Il Napoli di Maurizio Sarri si aggiudica lo spareggio Champions dell’Olimpico, asfaltando con tre gemme l’ambiziosa Lazio di Inzaghi. Spettacolo e pragmatismo le chiavi di lettura di una gara giocata con grande intensità e attenzione, soprattutto nella fase difensiva.
Gli uomini di mister Sarri, assoluti padroni del campo, mettono in mostra non solo una grande qualità di gioco ma anche una maturità psico-fisica. Una evidente crescita di mentalità, condizione indispensabile per la definitiva consacrazione da vera big.
Con questo successo, il Napoli blinda il terzo posto (+7 sulla Lazio) e resta ancorato alla Roma di Spalletti, seconda con quattro punti di vantaggio.
Il match dell’Olimpico propone una certezza assoluta: la grande personalità di Lorenzo Insigne che firma una doppietta, dribbla, arretra, regala assist a ripetizione e salva sulla linea di porta un gol fatto. Un’altra prestazione decisiva. Un mix di estro, classe e spirito di sacrificio che conferma, se mai ce ne fosse stato bisogno, il talento partenopeo come l’espressione migliore del calcio italico.
Il 25enne attaccante azzurro sta vivendo una stagione fantastica: quota 16 gol in stagione (14 in campionato, uno in Champions League e uno in Coppa Italia), il suo record nel Napoli.
Un altro calciatore rispetto allo scorso anno, maturo e consapevole delle sue capacità.
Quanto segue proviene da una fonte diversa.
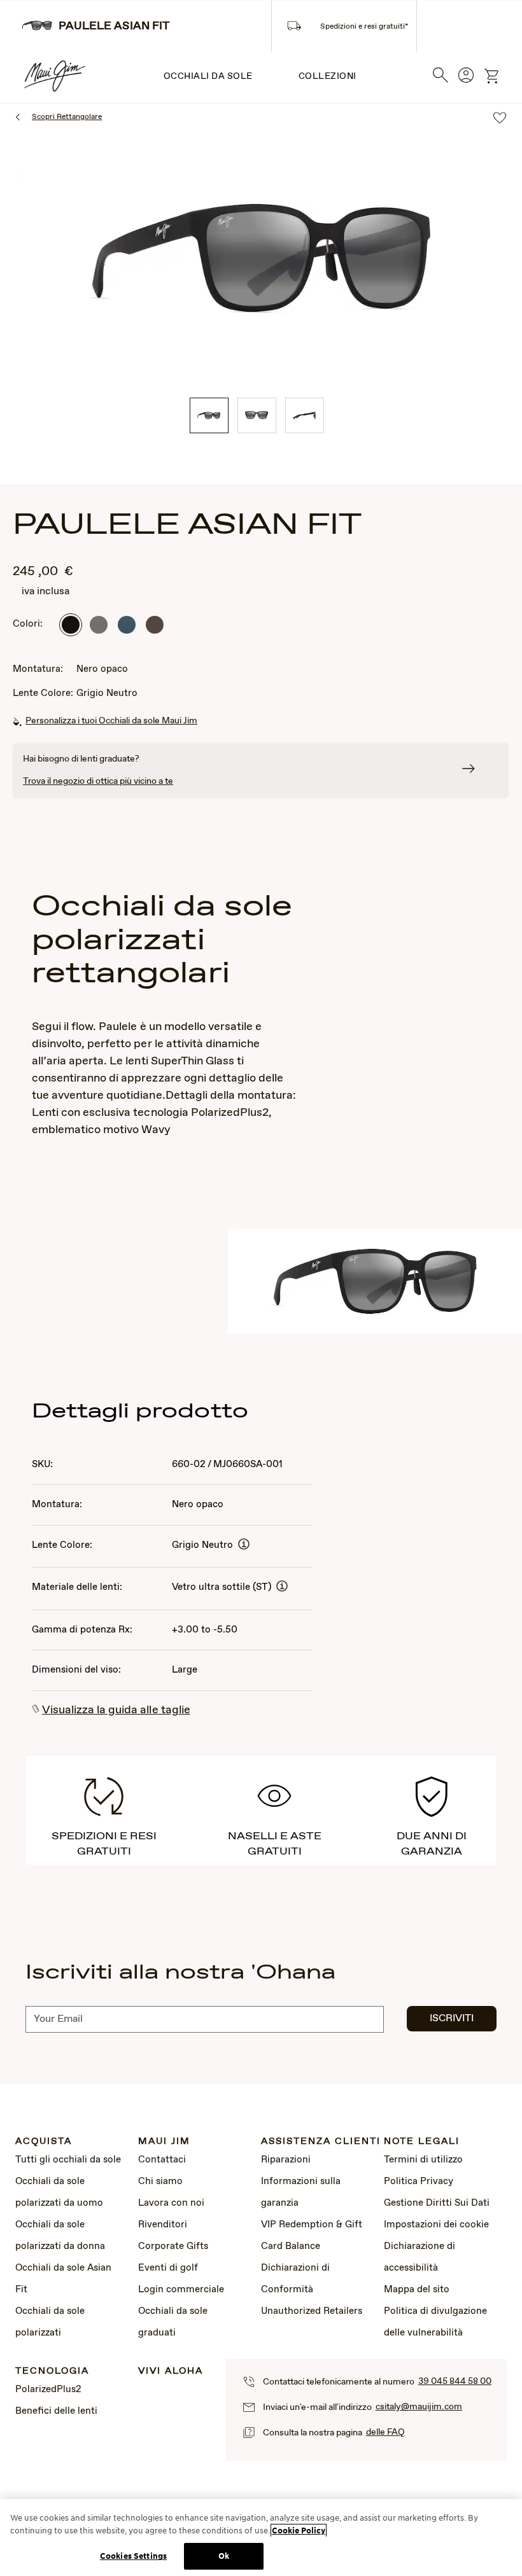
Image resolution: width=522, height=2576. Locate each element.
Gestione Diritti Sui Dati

Un processo di crescita graduale e costante che ha visto il Magnifico esplodere definitivamente dopo la partita con il Real Madrid, quella della sua consacrazione. Accantonati gli atteggiamenti sbagliati, le incertezze caratteriali dello scorso anno che ne limitavano il talento, Insigne ora gioca con un’assiduità e un’intensità, abbinate ad una non comune caratteristica di resistenza fisica che ha impressionato anche lo stesso ct Ventura, venuto ad ammirarlo nel match contro la Lazio.
La lunga e paziente metamorfosi del folletto azzurro porta senza dubbio la firma di Maurizio Sarri che ne ha limitato i tormenti e le pressioni psicologiche e ha trasformato il diamante grezzo in puro estro e fantasia al servizio del collettivo. “Insigne è un talento straordinario e spero divenga la bandiera del Napoli”. Queste le significative dichiarazioni di Sarri dopo la vittoria sulla Lazio.
Adesso la partita si sposta sul tavolo delicato e incerto del rinnovo contrattuale. C’è un nodo importante da sciogliere: i diritti d’immagine. Insigne li vuole al cento per cento, ed è questa la richiesta che i suoi agenti hanno avanzato al club partenopeo. De Laurentiis, come è noto, su questo aspetto non ha mai concesso nulla, facendone un punto cardine della strategia societaria.
Molti sono i club alla finestra, prontissimi ad approfittare di un’eventuale rottura delle trattative sul prolungamento del contratto e mettere le mani sul Magnifico. Tanti gli estimatori soprattutto in Premier League, in primis Liverpool e Arsenal. Ma seguono attentamente l’evolversi della questione anche il Bayer di Monaco e le milanesi Inter e Milan.
I tifosi partenopei,in religiosa attesa, sperano nella fatidica “fumata bianca”: aspettano un segnale di buona volontà da entrambe le parti per la riapertura e il buon esito finale della trattativa. La richiesta è ovviamente una soltanto: la ratifica della permanenza di Lorenzo Insigne in azzurro. Altre scelte di De Laurentiis e dello stesso Insigne, unico partenopeo in squadra, non avrebbero assolutamente senso.